── 抜粋文
公開から4年越えのロングラン記録を叩き出した、
草彅剛主演の映画、「ミッドナイトスワン」。
盟友・香取慎吾をして、
「自分が演技をするのをやめようと思うくらい、
つよぽんが良かった」
と言わしめた、草彅の演技が光る名作。
誰かに愛を、まっすぐ届けられなかった人。
誰かの愛を、まっすぐ受け取れなかった人。
どちらの立場にせよ、
愛に関して不器用だった人のハートには、きっと効く。
ガラス細工のような
繊細な、繊細な、愛の物語。
孤独な二人が始めた、共同生活。
トランスジェンダーの凪沙(なぎさ)と、
そのいとこの娘、一果(いちか)。
地方暮らしの一果は母から虐待を受けており、
それを見かねた祖母の依頼で
東京に一人で暮らす、
凪沙が預かることになる。
親戚と言えど、それまであったこともなかった二人・・。
しかし、
置かれた境遇の理不尽さに怒ることも、
泣くこともなく
孤独に生きてきた、という点では似ていた。
映画では、そんな凪沙と一果が
次第に心を許し、絆を深める様子が描かれていく。
肉体は男性。・・どうすれば「母」になれる?
ミッドナイトスワンのテーマの一つが、
「トランスジェンダーと母性」。
幼く弱いものを守ろうとするとき、
人は強くなる。
凪沙は一果と出会うことで、
「どうして私だけがこんなに辛いの」
という世界から、
愛を与える側に変化していく。
その過程は、とてもほほえましく、
心に灯がともるよう。
しかし、愛情を深めた凪沙はやがて、
「母親」として一果を愛することに、
強く強く、
こだわっていく。
トランスジェンダーゆえに取った凪沙の行動は、
その後の二人の運命を、大きく変えていく・・。
────
> _指示_
映画「ミッドナイトスワン」の紹介文で、この映画のテーマの一つとして挙げられているものは何ですか。 ここからの行は別の出典によるものです。
── 提供資料
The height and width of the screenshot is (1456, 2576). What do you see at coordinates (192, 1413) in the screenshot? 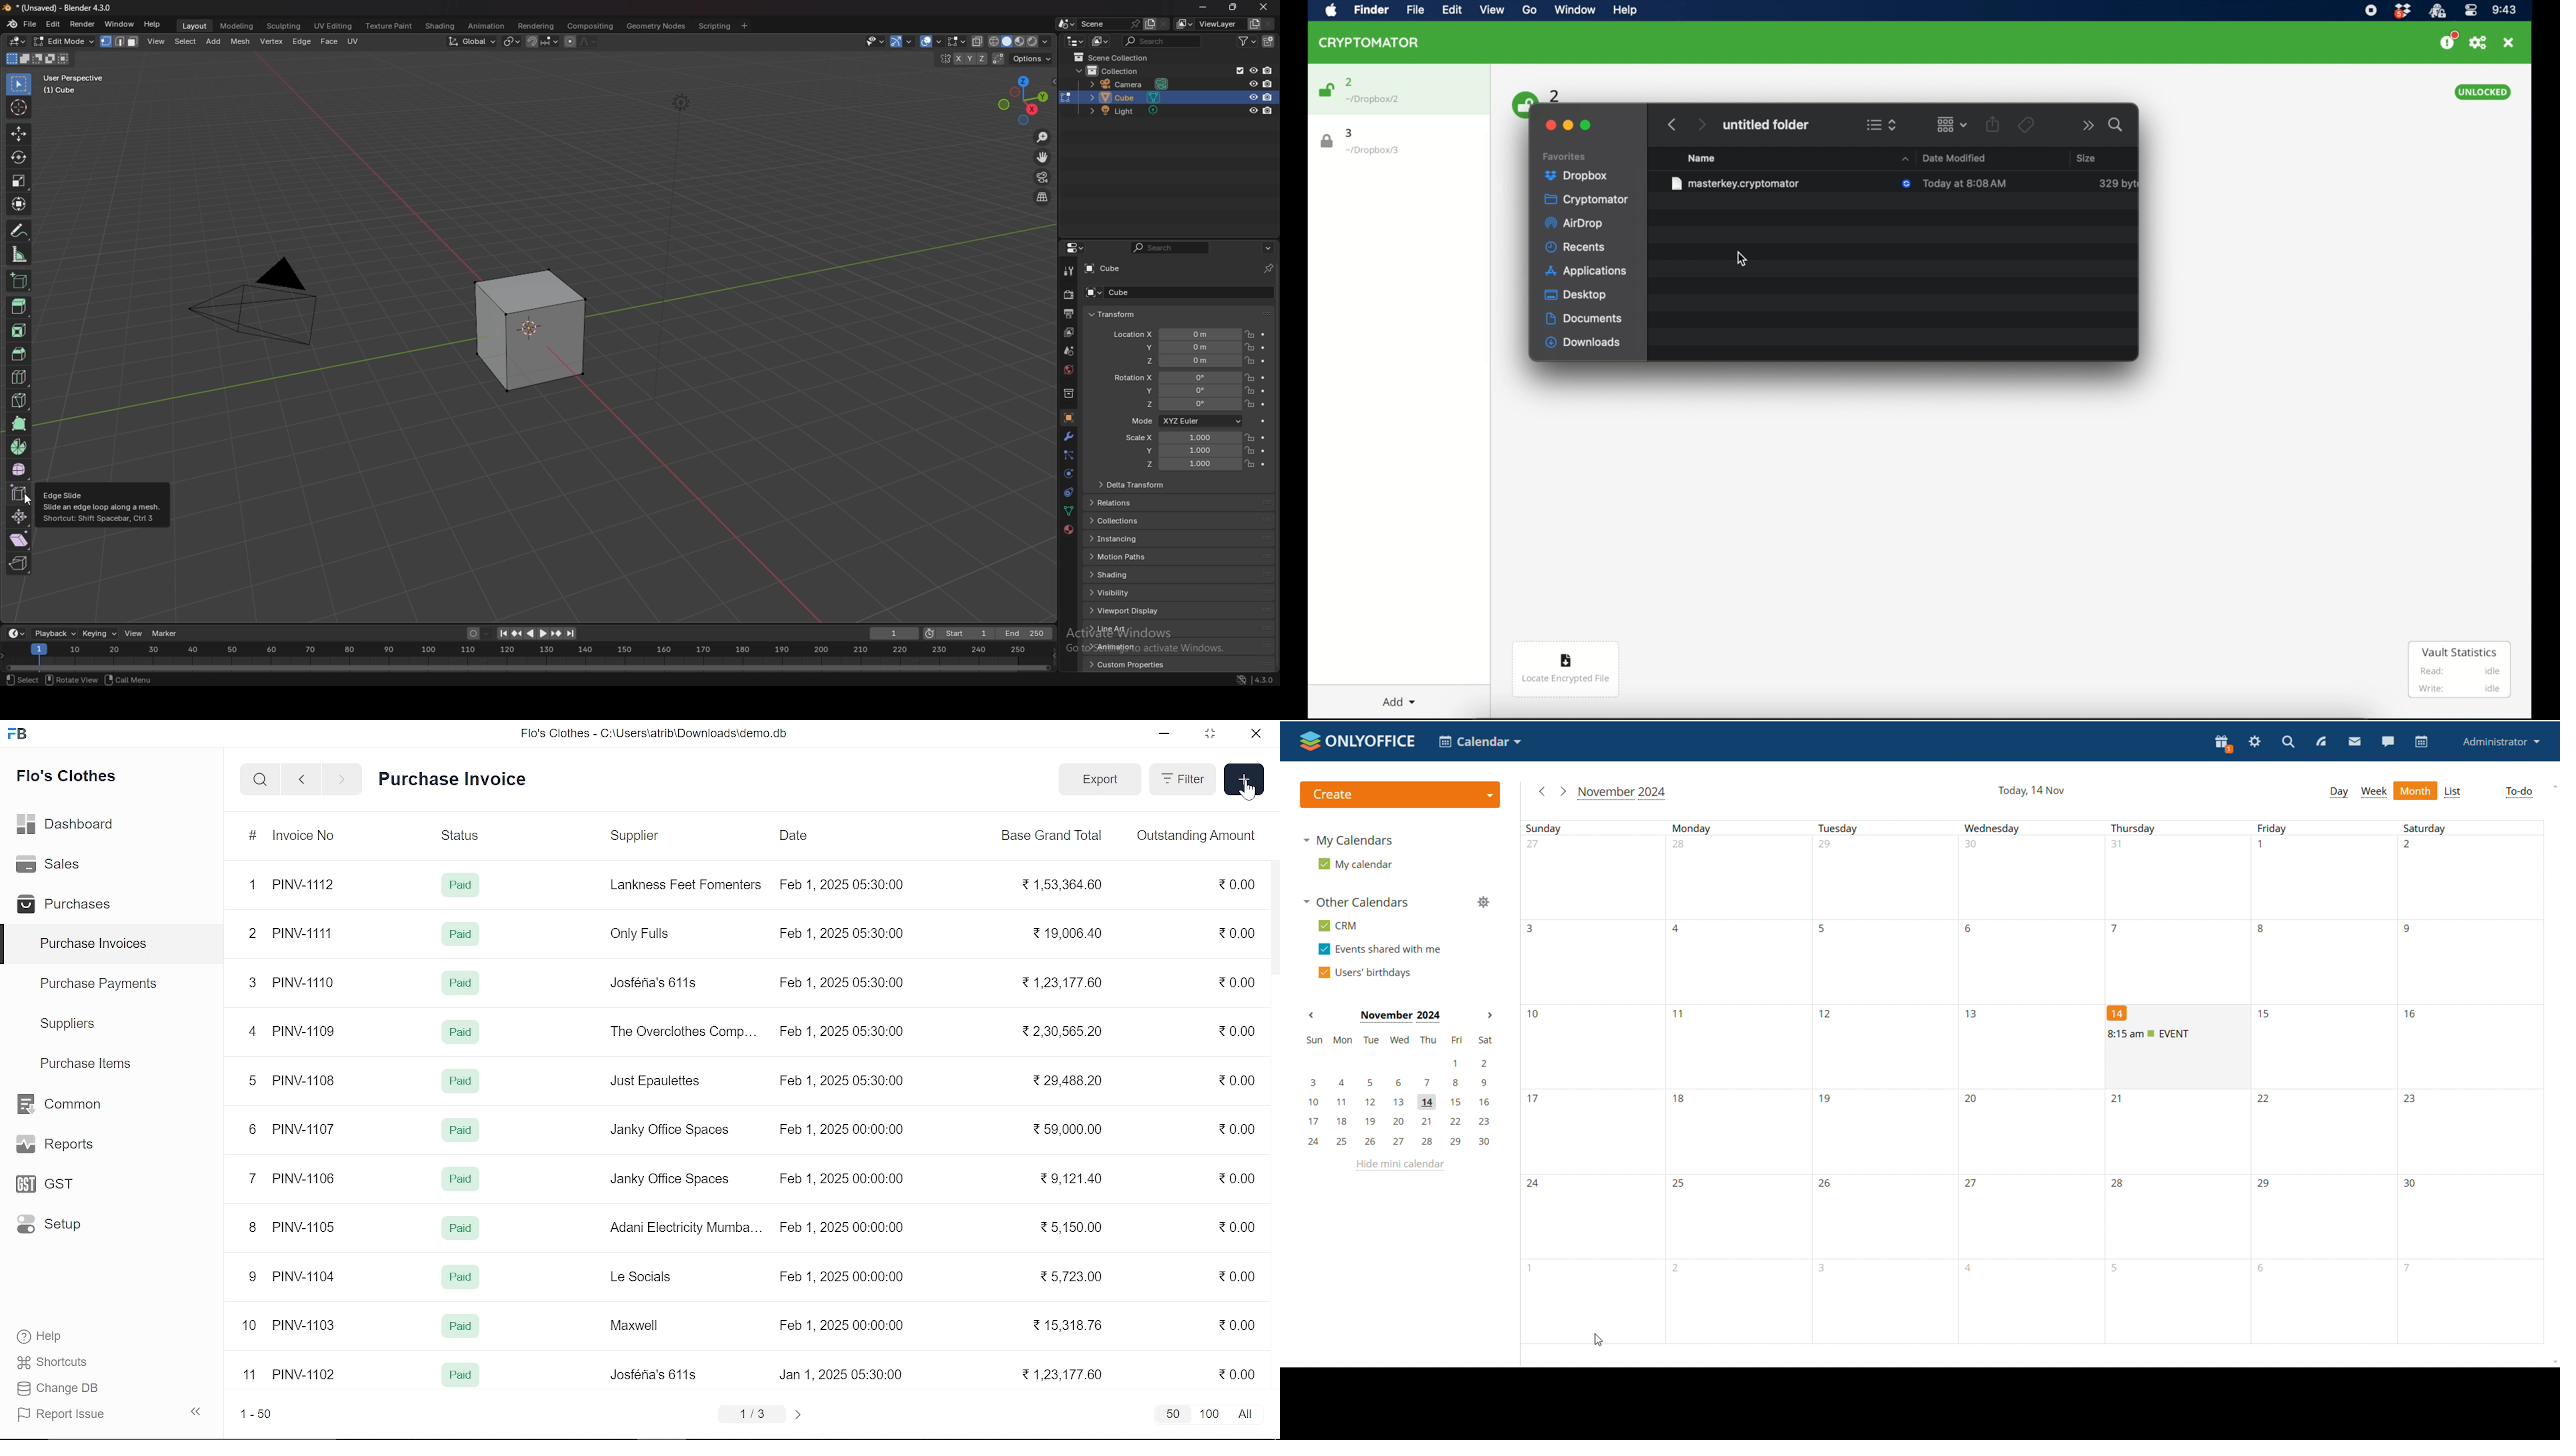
────
> _回答_
「トランスジェンダーと母性」です。